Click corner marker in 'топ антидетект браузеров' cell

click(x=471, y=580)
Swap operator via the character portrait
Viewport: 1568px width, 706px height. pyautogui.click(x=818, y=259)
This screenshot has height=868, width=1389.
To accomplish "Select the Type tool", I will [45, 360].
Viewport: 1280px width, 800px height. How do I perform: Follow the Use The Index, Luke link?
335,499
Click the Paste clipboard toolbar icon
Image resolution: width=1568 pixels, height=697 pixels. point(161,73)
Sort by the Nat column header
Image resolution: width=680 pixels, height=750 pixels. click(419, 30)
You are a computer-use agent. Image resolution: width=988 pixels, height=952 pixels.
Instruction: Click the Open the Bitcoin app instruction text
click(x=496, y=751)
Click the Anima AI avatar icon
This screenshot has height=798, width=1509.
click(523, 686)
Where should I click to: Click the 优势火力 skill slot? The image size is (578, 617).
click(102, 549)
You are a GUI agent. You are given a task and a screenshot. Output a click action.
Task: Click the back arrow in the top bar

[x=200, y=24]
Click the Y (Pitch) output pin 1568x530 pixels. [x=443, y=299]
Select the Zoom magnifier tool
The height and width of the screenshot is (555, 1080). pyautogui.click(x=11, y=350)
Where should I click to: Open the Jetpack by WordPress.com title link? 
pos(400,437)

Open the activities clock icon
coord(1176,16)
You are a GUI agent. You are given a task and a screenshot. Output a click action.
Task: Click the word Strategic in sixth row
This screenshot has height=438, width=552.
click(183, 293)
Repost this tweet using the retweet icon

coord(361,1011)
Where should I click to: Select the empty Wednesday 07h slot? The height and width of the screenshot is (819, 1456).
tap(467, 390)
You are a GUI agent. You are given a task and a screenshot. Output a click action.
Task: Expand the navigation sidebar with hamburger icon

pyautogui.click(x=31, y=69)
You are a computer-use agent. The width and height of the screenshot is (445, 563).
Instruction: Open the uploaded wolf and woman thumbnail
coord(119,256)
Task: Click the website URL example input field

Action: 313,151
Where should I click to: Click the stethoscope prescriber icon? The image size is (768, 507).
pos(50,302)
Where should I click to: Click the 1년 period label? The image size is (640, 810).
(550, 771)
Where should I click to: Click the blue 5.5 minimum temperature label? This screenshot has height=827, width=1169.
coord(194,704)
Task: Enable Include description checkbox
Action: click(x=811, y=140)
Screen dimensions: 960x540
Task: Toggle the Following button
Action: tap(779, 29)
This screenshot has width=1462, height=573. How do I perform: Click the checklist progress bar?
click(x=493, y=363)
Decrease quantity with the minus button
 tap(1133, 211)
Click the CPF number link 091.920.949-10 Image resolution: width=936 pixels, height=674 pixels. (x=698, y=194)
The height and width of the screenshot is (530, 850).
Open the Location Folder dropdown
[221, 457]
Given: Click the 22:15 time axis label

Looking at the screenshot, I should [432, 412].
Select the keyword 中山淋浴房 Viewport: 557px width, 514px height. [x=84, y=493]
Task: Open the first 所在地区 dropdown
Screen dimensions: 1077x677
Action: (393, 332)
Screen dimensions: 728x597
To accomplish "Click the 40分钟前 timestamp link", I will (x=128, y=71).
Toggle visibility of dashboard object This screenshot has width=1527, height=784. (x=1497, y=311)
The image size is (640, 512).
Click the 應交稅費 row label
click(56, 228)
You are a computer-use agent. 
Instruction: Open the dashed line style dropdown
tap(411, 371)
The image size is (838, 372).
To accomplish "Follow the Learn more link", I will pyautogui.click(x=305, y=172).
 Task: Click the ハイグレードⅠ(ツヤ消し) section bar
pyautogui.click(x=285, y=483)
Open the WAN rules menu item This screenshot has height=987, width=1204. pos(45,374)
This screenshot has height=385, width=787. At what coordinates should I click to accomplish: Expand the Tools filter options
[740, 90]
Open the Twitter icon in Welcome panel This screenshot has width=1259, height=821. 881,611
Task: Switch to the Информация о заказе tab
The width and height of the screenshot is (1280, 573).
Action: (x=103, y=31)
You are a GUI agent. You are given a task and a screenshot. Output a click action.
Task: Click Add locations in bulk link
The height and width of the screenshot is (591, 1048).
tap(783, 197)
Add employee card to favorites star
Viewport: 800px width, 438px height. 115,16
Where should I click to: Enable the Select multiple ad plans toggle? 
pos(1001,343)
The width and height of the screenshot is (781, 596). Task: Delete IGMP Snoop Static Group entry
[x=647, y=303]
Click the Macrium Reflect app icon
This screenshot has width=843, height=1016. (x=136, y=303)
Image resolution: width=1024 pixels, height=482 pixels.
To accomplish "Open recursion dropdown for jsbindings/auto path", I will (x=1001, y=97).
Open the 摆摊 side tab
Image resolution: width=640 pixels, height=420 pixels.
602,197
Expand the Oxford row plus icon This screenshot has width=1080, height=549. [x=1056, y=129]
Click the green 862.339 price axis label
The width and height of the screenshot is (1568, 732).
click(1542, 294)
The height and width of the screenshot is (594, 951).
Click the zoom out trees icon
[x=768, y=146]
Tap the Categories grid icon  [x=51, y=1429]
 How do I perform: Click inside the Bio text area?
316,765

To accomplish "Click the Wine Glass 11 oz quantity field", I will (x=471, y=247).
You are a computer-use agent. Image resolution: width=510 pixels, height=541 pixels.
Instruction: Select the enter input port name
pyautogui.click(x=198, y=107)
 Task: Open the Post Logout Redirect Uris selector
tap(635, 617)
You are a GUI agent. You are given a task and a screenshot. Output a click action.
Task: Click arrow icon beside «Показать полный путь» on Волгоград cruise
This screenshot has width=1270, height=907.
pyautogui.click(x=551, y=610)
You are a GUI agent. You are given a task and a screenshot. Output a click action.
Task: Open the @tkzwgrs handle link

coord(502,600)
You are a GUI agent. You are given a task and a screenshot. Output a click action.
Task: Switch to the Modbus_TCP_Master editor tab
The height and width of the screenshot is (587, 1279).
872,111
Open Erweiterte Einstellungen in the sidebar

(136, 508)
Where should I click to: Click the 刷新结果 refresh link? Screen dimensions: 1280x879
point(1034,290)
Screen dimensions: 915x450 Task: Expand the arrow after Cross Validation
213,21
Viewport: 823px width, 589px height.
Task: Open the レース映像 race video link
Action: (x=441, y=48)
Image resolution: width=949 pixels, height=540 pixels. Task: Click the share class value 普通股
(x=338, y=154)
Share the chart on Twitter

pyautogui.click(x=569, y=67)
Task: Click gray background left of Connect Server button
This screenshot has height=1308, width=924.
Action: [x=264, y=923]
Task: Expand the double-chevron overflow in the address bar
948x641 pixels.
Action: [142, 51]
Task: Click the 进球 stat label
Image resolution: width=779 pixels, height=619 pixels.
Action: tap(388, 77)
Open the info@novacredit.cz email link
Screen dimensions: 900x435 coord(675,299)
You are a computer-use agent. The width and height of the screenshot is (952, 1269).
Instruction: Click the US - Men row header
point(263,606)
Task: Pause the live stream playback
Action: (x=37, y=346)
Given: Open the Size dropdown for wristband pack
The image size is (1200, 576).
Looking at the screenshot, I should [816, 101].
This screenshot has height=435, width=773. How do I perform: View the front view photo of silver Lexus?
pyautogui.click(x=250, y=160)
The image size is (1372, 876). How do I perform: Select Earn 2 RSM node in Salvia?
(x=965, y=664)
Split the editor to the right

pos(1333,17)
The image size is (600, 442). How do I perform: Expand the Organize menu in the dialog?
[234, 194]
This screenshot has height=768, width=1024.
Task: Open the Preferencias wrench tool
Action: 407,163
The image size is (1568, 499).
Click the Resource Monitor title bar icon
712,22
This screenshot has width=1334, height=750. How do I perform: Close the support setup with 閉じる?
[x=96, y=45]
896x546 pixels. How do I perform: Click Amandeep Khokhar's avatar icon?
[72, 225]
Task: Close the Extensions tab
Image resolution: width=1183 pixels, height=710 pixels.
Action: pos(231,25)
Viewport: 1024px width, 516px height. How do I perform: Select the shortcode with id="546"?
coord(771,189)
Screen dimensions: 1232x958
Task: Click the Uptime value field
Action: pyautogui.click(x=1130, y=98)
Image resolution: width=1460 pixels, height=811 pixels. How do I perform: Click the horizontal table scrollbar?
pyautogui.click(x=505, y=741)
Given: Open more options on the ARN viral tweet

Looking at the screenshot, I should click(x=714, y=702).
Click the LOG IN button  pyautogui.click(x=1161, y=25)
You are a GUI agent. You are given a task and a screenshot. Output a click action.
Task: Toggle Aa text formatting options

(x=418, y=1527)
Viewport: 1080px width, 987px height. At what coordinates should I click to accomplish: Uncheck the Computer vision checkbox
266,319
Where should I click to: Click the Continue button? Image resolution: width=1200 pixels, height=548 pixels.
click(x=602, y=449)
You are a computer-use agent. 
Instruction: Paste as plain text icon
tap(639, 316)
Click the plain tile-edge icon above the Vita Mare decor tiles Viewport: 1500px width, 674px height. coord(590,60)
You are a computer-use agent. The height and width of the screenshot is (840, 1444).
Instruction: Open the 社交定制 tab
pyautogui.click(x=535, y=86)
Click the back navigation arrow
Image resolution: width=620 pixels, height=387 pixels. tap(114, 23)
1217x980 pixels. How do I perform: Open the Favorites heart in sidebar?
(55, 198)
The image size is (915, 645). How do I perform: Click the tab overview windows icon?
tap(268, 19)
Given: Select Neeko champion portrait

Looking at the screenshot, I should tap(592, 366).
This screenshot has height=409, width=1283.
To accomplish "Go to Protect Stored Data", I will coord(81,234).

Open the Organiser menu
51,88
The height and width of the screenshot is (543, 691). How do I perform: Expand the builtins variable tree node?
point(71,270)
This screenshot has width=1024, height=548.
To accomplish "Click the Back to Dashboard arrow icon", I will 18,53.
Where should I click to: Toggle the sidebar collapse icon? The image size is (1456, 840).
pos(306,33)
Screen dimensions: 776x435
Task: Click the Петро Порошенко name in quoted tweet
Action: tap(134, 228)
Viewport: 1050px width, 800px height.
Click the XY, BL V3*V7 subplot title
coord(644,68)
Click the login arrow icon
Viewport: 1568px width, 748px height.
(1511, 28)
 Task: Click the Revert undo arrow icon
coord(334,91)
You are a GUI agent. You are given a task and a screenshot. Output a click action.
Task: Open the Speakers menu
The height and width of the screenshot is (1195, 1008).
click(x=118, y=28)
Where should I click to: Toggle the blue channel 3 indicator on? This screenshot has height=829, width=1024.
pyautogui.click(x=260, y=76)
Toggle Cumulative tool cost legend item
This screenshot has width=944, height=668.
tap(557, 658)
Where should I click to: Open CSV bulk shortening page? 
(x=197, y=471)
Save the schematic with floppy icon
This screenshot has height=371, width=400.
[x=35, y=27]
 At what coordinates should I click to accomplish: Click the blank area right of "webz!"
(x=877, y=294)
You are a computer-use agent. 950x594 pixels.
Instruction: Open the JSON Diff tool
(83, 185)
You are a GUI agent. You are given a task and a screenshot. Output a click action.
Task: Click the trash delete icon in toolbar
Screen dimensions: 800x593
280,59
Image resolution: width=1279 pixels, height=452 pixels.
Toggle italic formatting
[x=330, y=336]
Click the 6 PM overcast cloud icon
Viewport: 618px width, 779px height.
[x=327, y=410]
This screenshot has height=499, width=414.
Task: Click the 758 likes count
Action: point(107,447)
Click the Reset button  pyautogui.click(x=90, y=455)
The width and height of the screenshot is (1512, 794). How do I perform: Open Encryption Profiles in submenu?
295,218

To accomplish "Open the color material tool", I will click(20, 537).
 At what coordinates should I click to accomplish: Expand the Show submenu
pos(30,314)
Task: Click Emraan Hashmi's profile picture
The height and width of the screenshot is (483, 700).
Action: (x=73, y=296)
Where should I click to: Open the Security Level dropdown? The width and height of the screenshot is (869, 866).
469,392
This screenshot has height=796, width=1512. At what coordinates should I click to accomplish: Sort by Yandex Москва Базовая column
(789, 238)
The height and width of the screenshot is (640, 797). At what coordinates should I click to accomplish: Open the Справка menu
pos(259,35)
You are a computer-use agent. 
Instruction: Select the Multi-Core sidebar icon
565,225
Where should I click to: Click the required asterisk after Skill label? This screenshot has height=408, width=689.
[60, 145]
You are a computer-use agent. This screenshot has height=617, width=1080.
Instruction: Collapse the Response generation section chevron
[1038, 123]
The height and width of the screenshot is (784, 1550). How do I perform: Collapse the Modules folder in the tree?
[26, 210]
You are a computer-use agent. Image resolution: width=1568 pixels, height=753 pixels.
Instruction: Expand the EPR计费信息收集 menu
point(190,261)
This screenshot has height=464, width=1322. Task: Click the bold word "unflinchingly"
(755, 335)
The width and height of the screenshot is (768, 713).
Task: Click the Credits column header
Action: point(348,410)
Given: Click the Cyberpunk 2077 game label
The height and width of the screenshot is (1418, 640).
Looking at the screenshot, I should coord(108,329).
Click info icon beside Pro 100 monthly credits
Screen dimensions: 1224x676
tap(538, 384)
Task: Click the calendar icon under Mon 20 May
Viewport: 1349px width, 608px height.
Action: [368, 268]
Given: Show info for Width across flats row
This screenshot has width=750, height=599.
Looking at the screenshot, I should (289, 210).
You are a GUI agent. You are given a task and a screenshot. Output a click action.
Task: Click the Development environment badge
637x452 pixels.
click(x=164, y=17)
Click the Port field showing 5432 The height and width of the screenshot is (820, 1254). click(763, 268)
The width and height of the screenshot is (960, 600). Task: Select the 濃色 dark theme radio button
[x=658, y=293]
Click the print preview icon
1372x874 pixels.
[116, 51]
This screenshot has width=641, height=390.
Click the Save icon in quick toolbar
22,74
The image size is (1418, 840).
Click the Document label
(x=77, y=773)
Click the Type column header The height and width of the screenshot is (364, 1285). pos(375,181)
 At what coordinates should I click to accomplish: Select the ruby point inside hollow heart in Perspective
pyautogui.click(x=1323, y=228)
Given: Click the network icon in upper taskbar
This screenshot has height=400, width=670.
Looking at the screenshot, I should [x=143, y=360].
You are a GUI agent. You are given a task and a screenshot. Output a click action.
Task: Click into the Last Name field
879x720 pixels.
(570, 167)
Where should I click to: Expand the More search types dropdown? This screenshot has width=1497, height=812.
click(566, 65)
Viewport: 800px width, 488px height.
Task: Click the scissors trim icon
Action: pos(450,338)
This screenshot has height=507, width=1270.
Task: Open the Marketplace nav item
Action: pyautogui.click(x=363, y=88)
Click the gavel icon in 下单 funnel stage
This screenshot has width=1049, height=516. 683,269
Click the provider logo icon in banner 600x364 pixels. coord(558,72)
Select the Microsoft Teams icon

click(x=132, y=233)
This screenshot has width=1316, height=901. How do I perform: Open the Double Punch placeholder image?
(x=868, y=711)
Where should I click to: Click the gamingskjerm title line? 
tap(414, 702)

********************

What you need to do: Take from the listing above each line in which the string "Switch" is found.

Reply to the exercise:
Task: Switch to the Информация о заказе tab
Task: Switch to the Modbus_TCP_Master editor tab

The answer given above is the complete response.